▶ Required action
Go through the entries and write each one out again unchanged.

--------

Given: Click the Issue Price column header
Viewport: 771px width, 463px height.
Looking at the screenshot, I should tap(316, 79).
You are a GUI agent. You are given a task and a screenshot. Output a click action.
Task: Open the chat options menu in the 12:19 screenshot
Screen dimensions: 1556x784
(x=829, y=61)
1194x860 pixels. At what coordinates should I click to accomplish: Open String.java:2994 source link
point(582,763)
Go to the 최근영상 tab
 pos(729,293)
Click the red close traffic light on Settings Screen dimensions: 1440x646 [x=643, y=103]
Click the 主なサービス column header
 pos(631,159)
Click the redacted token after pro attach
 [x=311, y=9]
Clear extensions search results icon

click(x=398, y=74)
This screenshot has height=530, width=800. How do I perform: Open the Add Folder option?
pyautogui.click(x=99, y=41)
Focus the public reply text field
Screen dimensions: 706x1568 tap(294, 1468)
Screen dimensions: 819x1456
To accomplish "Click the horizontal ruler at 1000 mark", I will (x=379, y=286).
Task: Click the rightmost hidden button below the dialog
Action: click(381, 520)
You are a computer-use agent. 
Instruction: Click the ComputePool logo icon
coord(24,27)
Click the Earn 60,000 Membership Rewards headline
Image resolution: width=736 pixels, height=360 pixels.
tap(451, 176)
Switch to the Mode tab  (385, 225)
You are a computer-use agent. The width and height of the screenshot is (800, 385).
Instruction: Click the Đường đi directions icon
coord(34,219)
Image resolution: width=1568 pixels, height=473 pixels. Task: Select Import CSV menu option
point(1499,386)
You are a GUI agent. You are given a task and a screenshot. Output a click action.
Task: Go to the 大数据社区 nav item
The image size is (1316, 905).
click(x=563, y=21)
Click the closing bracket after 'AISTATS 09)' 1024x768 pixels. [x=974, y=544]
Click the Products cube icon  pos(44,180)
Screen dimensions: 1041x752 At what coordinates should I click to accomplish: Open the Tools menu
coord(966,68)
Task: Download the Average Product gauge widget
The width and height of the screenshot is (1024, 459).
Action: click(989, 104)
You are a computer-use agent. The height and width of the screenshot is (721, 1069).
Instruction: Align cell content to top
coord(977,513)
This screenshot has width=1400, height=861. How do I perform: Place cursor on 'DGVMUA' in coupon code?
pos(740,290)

--------

▶ Exercise result
Given: Click the Issue Price column header
Viewport: 771px width, 463px height.
Looking at the screenshot, I should tap(316, 79).
You are a GUI agent. You are given a task and a screenshot. Output a click action.
Task: Open the chat options menu in the 12:19 screenshot
Screen dimensions: 1556x784
(x=829, y=61)
1194x860 pixels. At what coordinates should I click to accomplish: Open String.java:2994 source link
point(582,763)
Go to the 최근영상 tab
 pos(729,293)
Click the red close traffic light on Settings Screen dimensions: 1440x646 [x=643, y=103]
Click the 主なサービス column header
 pos(631,159)
Click the redacted token after pro attach
 [x=311, y=9]
Clear extensions search results icon

click(x=398, y=74)
This screenshot has height=530, width=800. How do I perform: Open the Add Folder option?
pyautogui.click(x=99, y=41)
Focus the public reply text field
Screen dimensions: 706x1568 tap(294, 1468)
Screen dimensions: 819x1456
To accomplish "Click the horizontal ruler at 1000 mark", I will (x=379, y=286).
Task: Click the rightmost hidden button below the dialog
Action: click(381, 520)
You are a computer-use agent. 
Instruction: Click the ComputePool logo icon
coord(24,27)
Click the Earn 60,000 Membership Rewards headline
Image resolution: width=736 pixels, height=360 pixels.
tap(451, 176)
Switch to the Mode tab  (385, 225)
You are a computer-use agent. The width and height of the screenshot is (800, 385).
Instruction: Click the Đường đi directions icon
coord(34,219)
Image resolution: width=1568 pixels, height=473 pixels. Task: Select Import CSV menu option
point(1499,386)
You are a GUI agent. You are given a task and a screenshot. Output a click action.
Task: Go to the 大数据社区 nav item
The image size is (1316, 905).
click(x=563, y=21)
Click the closing bracket after 'AISTATS 09)' 1024x768 pixels. [x=974, y=544]
Click the Products cube icon  pos(44,180)
Screen dimensions: 1041x752 At what coordinates should I click to accomplish: Open the Tools menu
coord(966,68)
Task: Download the Average Product gauge widget
The width and height of the screenshot is (1024, 459).
Action: click(989, 104)
You are a computer-use agent. The height and width of the screenshot is (721, 1069).
Instruction: Align cell content to top
coord(977,513)
This screenshot has width=1400, height=861. How do I perform: Place cursor on 'DGVMUA' in coupon code?
pos(740,290)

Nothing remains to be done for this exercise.